Барон неслышно положил руку на маленькие булавы, похожие на лекарские пестики для растирания снадобий, которые висели на его поясе. Он знал, что и четверти мгновения будет довольно, чтобы метнуть их в невидимого врага и мгновенно оборвать нить его жизни. Этим оружием дикие племена загадочной страны Дарфар убивали на скаку быстроногих газелей, мчащихся со скоростью ветра.
Немедиец знал и то, что кроме ведьмы прийти сюда некому – окрестные жители за несколько лиг обходили владения чародейки, не забывая осенять себя знаками, отвращающими демонов; но все же вздохнул с облегчением, когда увидел среди деревьев неспешно приближающуюся фигуру, и, встав, поклонился низко, как мало кому кланялся и при дворе короля.
– Рад видеть тебя, госпожа Марна.
Та коротко кивнула в ответ, не удостоив его ни единым словом.
Осанистая высокая фигура колдуньи выделялась багровым пятном на фоне зеленой хвои. Она была одета в просторную рубаху из льняного полотна, окрашенную соком корня марены в цвет запекшейся крови, богато украшенную вышивкой, в которой преобладали черные и темно-синие тона, с вкраплениями желтого и травяного. Рубаха была заправлена в длинные просторные шаровары, которые тоже были окрашены, но уже не мареной, а отваром ягод волчьего лыка и плавунца, и оттого являли собой дикую смесь серо-зеленого и охристого. Низкая, сильная талия была перехвачена широким малиновым кушаком с медными бляшками, позументом и шерстяными кистями на концах. Крепкие ноги, обернутые черными онучами, перекрещивались оборами, что подчеркивало их еще сохранившуюся стройность.
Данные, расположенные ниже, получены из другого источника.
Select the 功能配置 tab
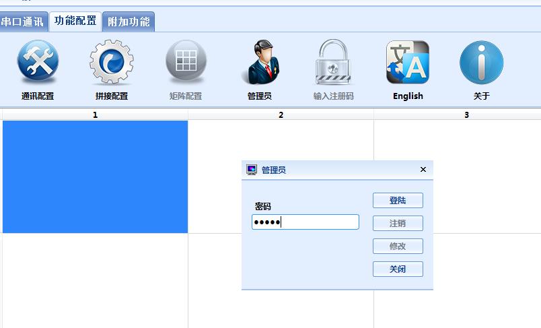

Поверх рубахи был надет короткий суконный жилет с высоким стоячим воротником, тоже красно-бурый, на котором маленькими светлыми бусинками, именуемыми в гирканских странах бисером, был вышит затейливый орнамент, состоящий из мелких ромбов, перемежающихся косыми крестами.
Ведьма не носила украшений, лишь на ее плечи был накинут широкий холщовый пояс с таким же, как и на жилете, рисунком, да трапецевидная нагрудная застежка с непонятными символами закалывала ворот жилета.
Ничего похожего на ее наряд Амальрик не видел за время всех своих многочисленных странствий, хотя чем-то ее причудливое одеяние напоминало облачение магов загадочных обитателей Карпашских гор. От ее убранства веяло чем-то варварским, диким и необузданным, оно приковывало внимание и уже не отпускало, насмехаясь каждой складкой и швом над убожеством хайборийских покроев, ибо самый вычурный костюм любого щеголеватого вельможи от Аргоса до Коринфии показался бы блеклым и скучным рядом с первозданной красотой этого многоцветного разузоренного платья.
Но на этом странности облика Марны не исчерпывались. Когда случайный прохожий, которому бы не посчастливилось встретить ее на пути, отвел бы глаза от сложного орнамента и перевел взор на ее лицо, то кровь застыла бы в его жилах и он отшатнулся бы, не в силах скрыть отвращение.